How to never forget what you promised a client
Most dropped promises are not laziness. They were spoken on a call, never written anywhere, and lost by dinner. The fix is a system with three rules: capture at the source, keep one inbox for open loops, and let reminders chase you instead of relying on memory.
Why call promises slip
Notes during a call split your attention, so most people stop taking them mid conversation. After the call, the next meeting starts, and by evening you remember the topic but not the specifics: which Thursday, whose email, which file.
Memory research is consistent: detail recall drops steeply within 24 hours. Anything not captured the same day is effectively gone.
Rule 1: capture at the source
The source is the recording, not your memory of it.
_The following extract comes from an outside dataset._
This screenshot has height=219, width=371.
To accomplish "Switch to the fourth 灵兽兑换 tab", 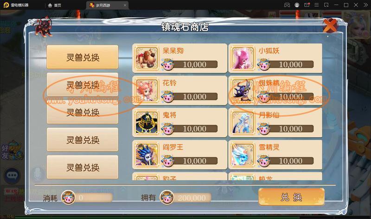I will 83,139.
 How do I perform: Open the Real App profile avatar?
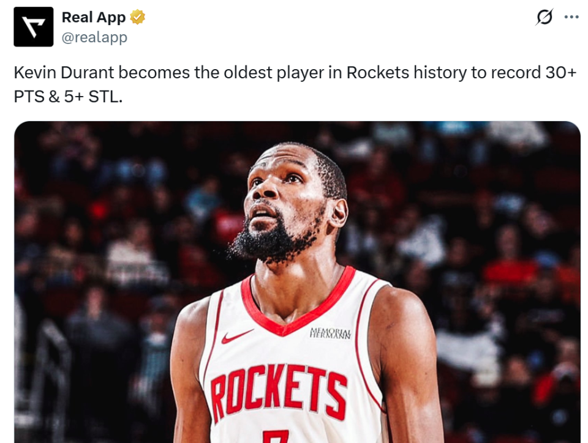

Record calls (with permission), and extract commitments from the audio: every 'I will send', 'by Friday', and 'can you share' is a task with an owner and a date.
Rule 2: one inbox for open loops
Promises scattered across notebooks, chats, and email flags is the same as no system. Whatever you use, every open commitment must live in one list you check daily. The test: can you answer 'what do I owe everyone right now' in under ten seconds?
Rule 3: reminders chase you
A list you must remember to check is still a memory system. Deadlines need to come to you: an email the morning before something is due, and a nudge when a sent email got no reply.
The system in practice
You can build this with a recorder, a transcription tool, a task app, and calendar reminders, plus the discipline to maintain the pipeline daily. Or use a tool built around the loop: Inbeo turns each call recording into task cards with dates, drafts the client emails, sends you reminders before due dates, and shows every open loop per client on one screen called Today.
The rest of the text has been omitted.